Il ne faut pas croire qu’il s’agit d’une menace prise à la légère par les opérateurs, auxquels je ne fais aucun procès d’intention, du reste, puisque beaucoup d’entre eux tiennent à déployer la fibre optique et font de ce déploiement l’un des éléments du développement de leur chiffre d’affaires. Cependant, si l’on prend les hypothèses les plus pessimistes que certains d’entre vous ont évoquées, ne plus être l’opérateur du réseau français d’accès à internet serait une remise en cause profonde du modèle économique de l’opérateur historique. Il n’y a donc aucun intérêt pour France Télécom à abandonner son modèle d’opérateur de réseau ; certains d’entre vous ont d’ailleurs entendu ces propos dans la bouche de son président, Stéphane Richard.

Par ailleurs, MM. Hervé Maurey et Bruno Retailleau m’ont interrogé sur le décret relatif à la connaissance des réseaux. Ce décret a été adopté une première fois par le Gouvernement le 15 janvier 2009. Cette version convenait aux collectivités territoriales mais a été annulée par le Conseil d’État le 10 novembre 2010. Depuis, nous avons modifié la base juridique, par la loi du 22 mars 2011 qui a habilité le Gouvernement à transposer le « paquet télécom » par voie d’ordonnance. Le Gouvernement a ainsi pu préparer une nouvelle version du décret, solide juridiquement et pouvant être mise en œuvre rapidement. Dans les prochains jours, le Gouvernement saisira l’ARCEP de cette nouvelle version.

J’ajoute que je suis favorable à la proposition, formulée par Bruno Retailleau, de réfléchir avec l’ARCEP aux moyens de compléter notre réseau de collecte – ce « RTE » numérique, si l’on peut dire –, ce qui est indispensable pour aider les collectivités à construire leurs réseaux d’initiative publique.

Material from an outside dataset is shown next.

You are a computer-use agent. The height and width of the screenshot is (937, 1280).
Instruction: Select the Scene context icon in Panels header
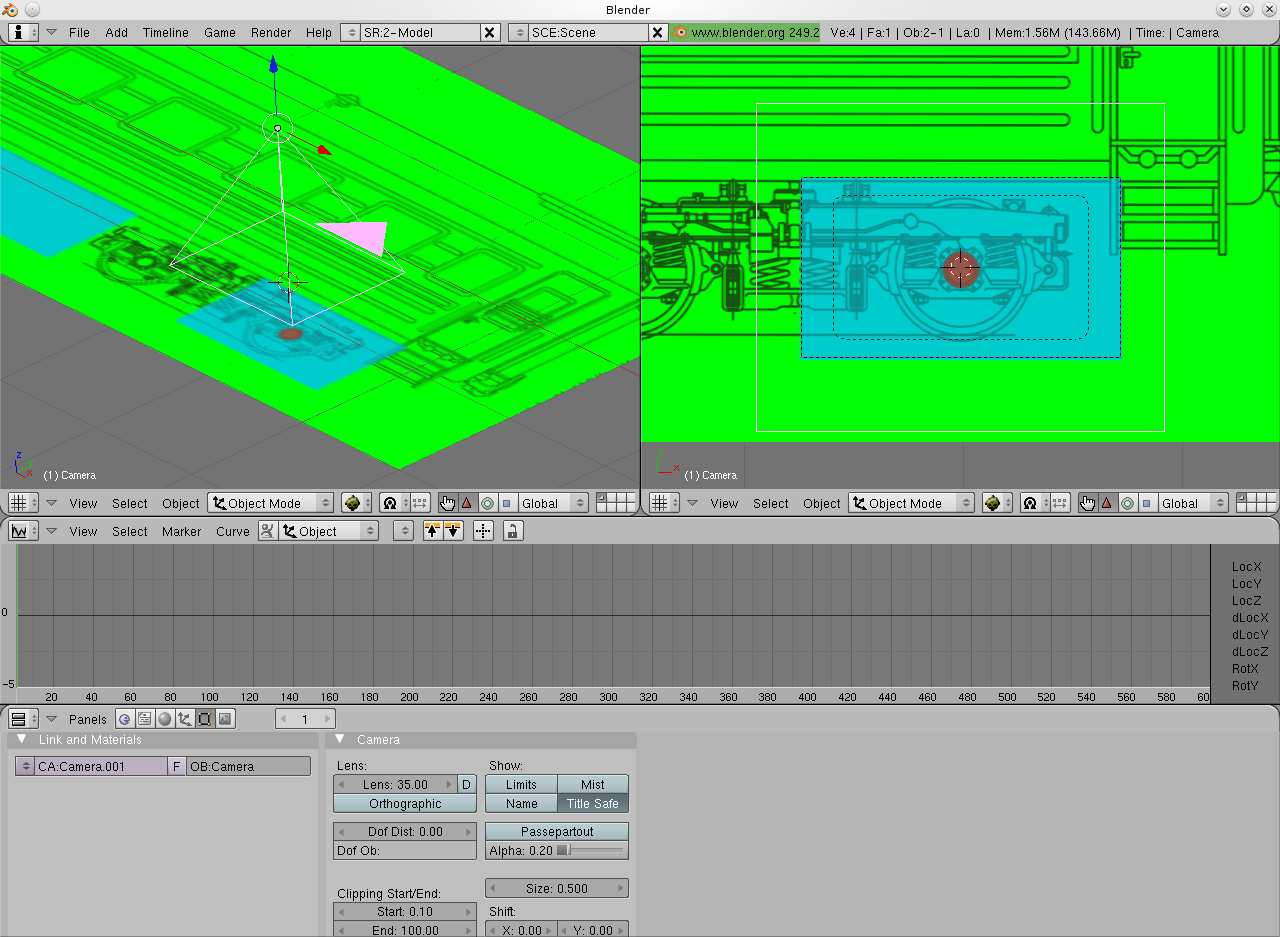pyautogui.click(x=225, y=719)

Concernant l’outre-mer – c’est l’objet de mon cinquième point –, le Gouvernement a mis en place, avec la loi du 27 mai 2009 pour le développement économique des outre-mer, une procédure de défiscalisation du déploiement des câbles sous-marins. Le Gouvernement a également prévu une majoration de l’aide accordée par le programme national « très haut débit » en outre-mer. Ces actions permettront d’améliorer la qualité des connexions à haut débit en outre-mer et de faire baisser les prix de l’accès à internet.

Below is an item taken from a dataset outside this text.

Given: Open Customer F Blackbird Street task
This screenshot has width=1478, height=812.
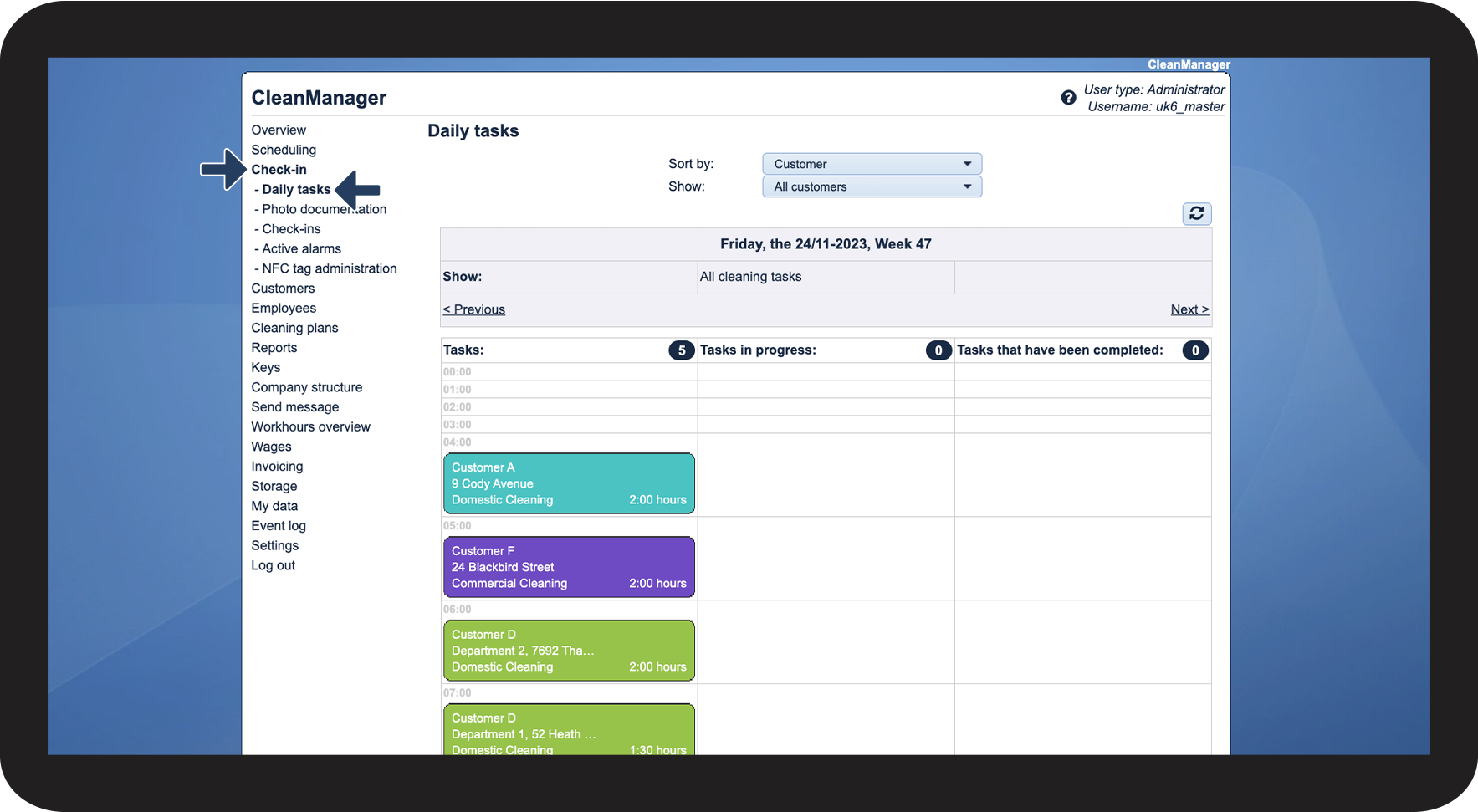Looking at the screenshot, I should click(x=569, y=567).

Je sais que certains d’entre vous, et notamment Hervé Maurey, ne sont pas convaincus par le principe de complémentarité entre investissements publics et investissements privés. Son rapport préconise non pas de concentrer l’investissement public sur les zones où il y a une carence d’investissement privé, mais de le développer également dans les zones où les opérateurs privés déploieront leurs réseaux.

Permettez-moi de considérer qu’il s’agit d’une erreur, et ce pour au moins trois raisons.

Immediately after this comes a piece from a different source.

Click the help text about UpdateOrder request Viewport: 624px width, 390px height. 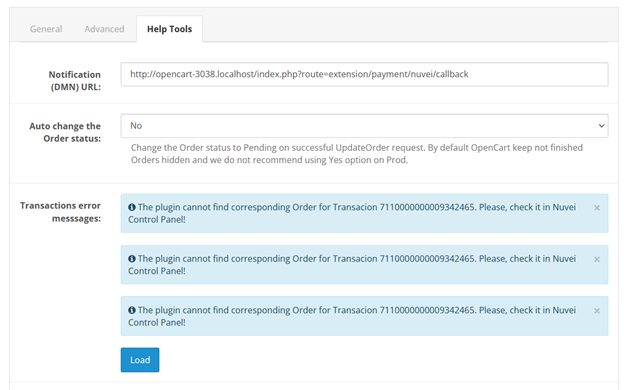[357, 154]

Tout d’abord, et ce n’est pas négligeable, cette préconisation est incompatible avec le cadre européen qui régit les aides d’État. Je voudrais rappeler que ces règles, qui ont été adoptées à l’unanimité des vingt-sept États membres, toutes tendances politiques confondues, interdisent de subventionner sur fonds publics des projets concurrents de projets privés existants. C’est un principe essentiel, car aucune entreprise privée n’investira si elle est menacée par la concurrence d’un projet bénéficiant d’aides publiques. Ce n’est que si, au bout de trois ans, le projet privé n’a pas avancé, que le projet public pourra être mis en œuvre. Il s’agit là d’une règle de bon sens, me semble-t-il, car elle permet à la fois de protéger l’initiative privée et de permettre l’initiative publique, tout en sauvegardant les deniers publics, en cas de carence de l’initiative privée.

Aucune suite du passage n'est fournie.